Angola warned of bloodshed
2006-04-13 09:13
Luanda - Angolan President Jose Eduardo dos Santos is facing calls for a national campaign to get rid of millions of guns left over from the war as the country prepares for milestone elections.
Proponents of disarmament warn of bloodshed unless many of the weapons - AK-47 automatic rifles and Makarov pistols - were taken out of circulation before an election campaign kicks off, possibly next year.
Matias Capapelo, president of the non-governmental organisation Angola 2000, which had been advocating disarmament since the end of the war in 2002, said: "Elections are a time of high emotions. There are calls for change. People are nervous.

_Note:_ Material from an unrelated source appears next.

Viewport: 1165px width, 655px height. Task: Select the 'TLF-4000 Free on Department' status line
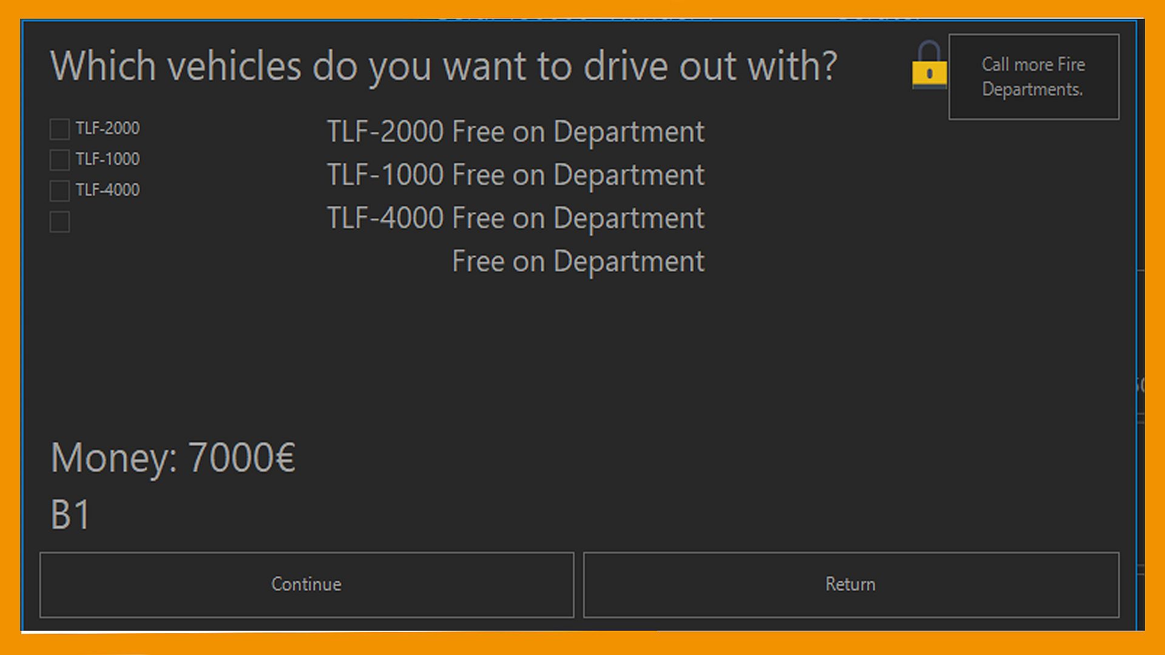click(x=516, y=218)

"The presence of guns in our society will be an excuse for atrocities to take place. Some will take the opportunity of this period to take personal revenge."

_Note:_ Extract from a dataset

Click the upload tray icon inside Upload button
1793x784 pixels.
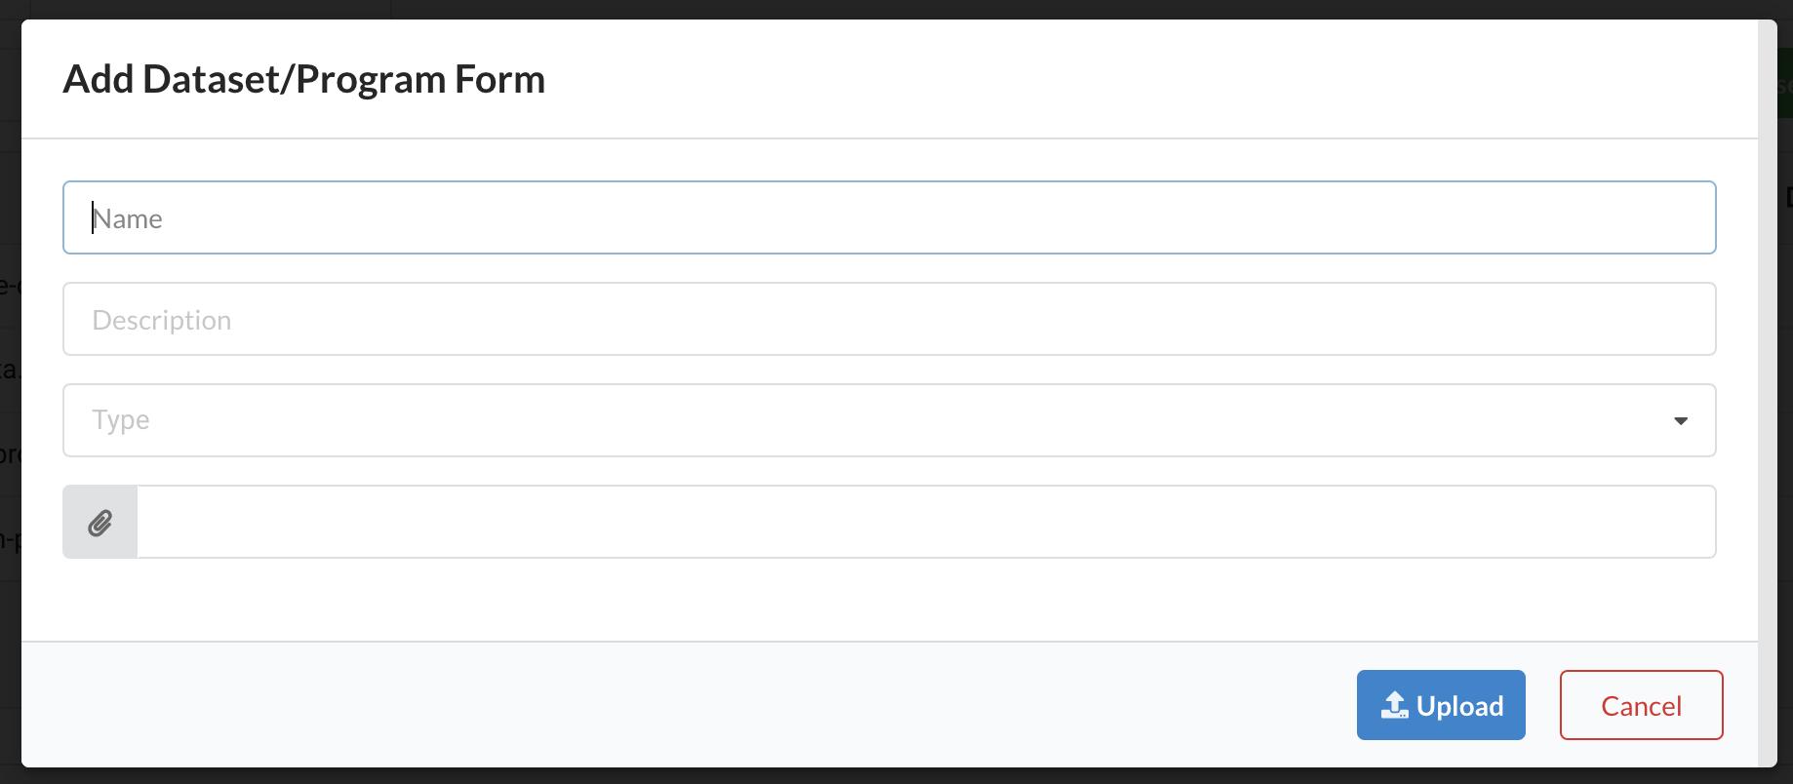tap(1395, 705)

Three million weapons buried
No one knew how many guns there were in Angola, but Capapelo estimated that some three million weapons were buried in backyards and hidden in homes, in a country of 14 million people.
Many of the guns were handed out to civil militias by Dos Santos' government in 1992 when fighting restarted after failed elections. Police had done some disarmament since the end of the war, but there had been no coordinated national campaign.
In one of Luanda's most heavily-armed slums, Sambizanga, residents said gun violence was an almost daily occurrence, and accused the police of doing nothing to stop it.
Cops to 'round up suspects'
A 34-year-old mechanic who declined to give his name said that women who set out at 05:30 to sell goods at the large Roque Santeiro market were often robbed at gunpoint while break-ins and muggings were also frequent.
He said: "The police will round up suspects, but never those who did it."
A 49-year-old unemployed man said that police had swooped down on Sambizanga to collect weapons, but that they rarely find the biggest caches.
Capapelo acknowledged that Angolans were reluctant to hand over their guns because they didn't trust the police to protect them.
He said: "The police and the army used to act like little kings. But, they are now modernising". He said that police must take more confidence-building measures if disarmament was to succeed.
Disarmament campaign
There was also concerns over the increasing numbers of private security firms, many of them set up by senior members of the government, who were heavily armed.
Under a proposal worked out by NGOs and police, the disarmament campaign would set a deadline for voluntarily handing over guns at designated collection points.
British NGO Halo Trust was to take responsibility for the disposal of the weapons, replicating for Angola the effort that it had been successfully leading in Afghanistan, where 28 million small arms were chopped up after the fall of the Taliban.
Halo Trust had held meetings with most of the police commanders in Angola's 18 provinces and secured about one million dollars in funding from Britain, the Netherlands and the United States to buy machinery and train weapon disposals teams.